In a maritime context, Harop could be particularly useful for helping to counter threats posed by various kinds of small watercraft, such as fast anti-ship missile-armed types and even explosive-laden suicide boats, and which may be attacking in relatively large numbers. These loitering munitions could target various kinds of air defense and anti-ship threats close to shore, too. The drones could also just give the crew of a ship improved general situational awareness of what's going on around them, with the added benefit of being able to immediately prosecute any threats that might suddenly pop up.
In addition, while Harops would not be sufficiently powerful to sink a major surface combatant, swarms of them attacking from different vectors could do considerable damage and blind them by knocking out their radars or other sensors. This could result in a mission kill and make the target vessel vulnerable to other types of attacks or take it offline for a prolonged period of time.

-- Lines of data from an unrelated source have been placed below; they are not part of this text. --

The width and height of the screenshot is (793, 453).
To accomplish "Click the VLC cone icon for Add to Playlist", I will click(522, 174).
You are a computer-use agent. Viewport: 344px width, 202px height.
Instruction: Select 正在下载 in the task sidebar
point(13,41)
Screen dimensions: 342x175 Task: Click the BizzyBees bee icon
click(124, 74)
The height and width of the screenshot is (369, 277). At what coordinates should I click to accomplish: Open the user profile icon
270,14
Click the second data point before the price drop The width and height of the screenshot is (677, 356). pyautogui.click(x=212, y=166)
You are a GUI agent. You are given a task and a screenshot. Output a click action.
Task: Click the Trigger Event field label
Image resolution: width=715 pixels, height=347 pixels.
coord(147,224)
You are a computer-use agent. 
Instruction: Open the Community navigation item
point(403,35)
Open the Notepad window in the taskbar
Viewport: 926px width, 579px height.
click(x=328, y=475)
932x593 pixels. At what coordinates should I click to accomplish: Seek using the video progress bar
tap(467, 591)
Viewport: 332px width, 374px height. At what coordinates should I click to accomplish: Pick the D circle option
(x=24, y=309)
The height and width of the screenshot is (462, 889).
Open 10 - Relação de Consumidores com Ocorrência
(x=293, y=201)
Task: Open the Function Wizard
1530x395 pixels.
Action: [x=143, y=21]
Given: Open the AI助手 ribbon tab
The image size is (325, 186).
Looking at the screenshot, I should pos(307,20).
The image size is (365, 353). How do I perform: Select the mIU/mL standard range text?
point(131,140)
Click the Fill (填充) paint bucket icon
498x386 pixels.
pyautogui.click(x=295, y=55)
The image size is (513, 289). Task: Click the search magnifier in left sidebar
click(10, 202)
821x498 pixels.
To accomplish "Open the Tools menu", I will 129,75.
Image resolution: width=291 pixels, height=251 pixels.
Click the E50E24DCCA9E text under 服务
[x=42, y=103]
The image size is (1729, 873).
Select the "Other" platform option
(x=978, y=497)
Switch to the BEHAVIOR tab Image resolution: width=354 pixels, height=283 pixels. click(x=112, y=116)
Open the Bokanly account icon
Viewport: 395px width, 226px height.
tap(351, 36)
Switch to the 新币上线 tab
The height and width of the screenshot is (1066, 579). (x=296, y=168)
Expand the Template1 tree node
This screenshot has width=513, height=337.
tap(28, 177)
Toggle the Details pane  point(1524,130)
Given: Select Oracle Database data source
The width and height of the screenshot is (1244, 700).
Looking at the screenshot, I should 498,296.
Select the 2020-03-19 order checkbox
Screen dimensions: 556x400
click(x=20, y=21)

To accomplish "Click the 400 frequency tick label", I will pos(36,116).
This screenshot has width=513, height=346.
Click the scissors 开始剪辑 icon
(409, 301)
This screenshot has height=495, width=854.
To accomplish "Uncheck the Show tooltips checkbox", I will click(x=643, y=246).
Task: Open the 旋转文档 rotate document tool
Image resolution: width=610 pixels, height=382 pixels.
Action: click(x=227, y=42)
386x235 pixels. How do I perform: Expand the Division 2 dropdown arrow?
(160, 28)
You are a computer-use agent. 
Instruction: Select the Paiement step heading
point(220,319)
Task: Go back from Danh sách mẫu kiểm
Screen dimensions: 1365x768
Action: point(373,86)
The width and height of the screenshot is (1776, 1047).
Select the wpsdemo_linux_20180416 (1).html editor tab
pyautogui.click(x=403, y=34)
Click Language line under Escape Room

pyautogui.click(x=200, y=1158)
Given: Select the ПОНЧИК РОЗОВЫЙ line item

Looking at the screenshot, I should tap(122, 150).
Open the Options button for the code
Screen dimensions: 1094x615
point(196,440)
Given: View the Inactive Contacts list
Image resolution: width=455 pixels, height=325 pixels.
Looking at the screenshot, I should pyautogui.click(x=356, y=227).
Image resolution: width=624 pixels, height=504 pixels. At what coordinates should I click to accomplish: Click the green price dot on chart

With all of this in mind, it's not hard to see how the maritime version of Harop would be a valuable addition to the arsenal of a navy in the Asia-Pacific region. This would be true for a country that has to prepare for potential conflicts across broad areas that include large expanses of water, as well as enemy-controlled islands.
While we don't know who the customer is, Israel has a history of selling various tiers of arms to a number of Asian countries, including various nations in Southeast Asia, including Thailand and Vietnam. Countries in that part of the world continue to face the prospect of conflict over China's expansive and disputed claims to virtually all of the South China Sea.
South Korea, which has acquired examples of Harpy in the past, is another possibility. Harop drones could give South Korean naval vessels a valuable tool against various North Korean threats, including small boats that could be used for the clandestine infiltration of intelligence operatives or raiding parties. The country also faces other regional security concerns, including from China, as well as those arising from territorial disputes with Japan.
One more potential buyer could be India, which is facing growing maritime challenges from long-time rival Pakistan, as well as from China. The Indian government is long-time purchaser of a wide array of Israeli-made munitions, including ground-launched Harops.
We, of course, don't know for sure who just bought these maritime Harops. This particular suicide drone's aforementioned performance in last years fighting Nagorno-Karabakh last year has undoubtedly improved IAI's sales pitch to any prospective customer.
What we do know is that Harop is coming to Asia in its maritime form, which will very likely open the doors for new sales of the navalized variant in the future.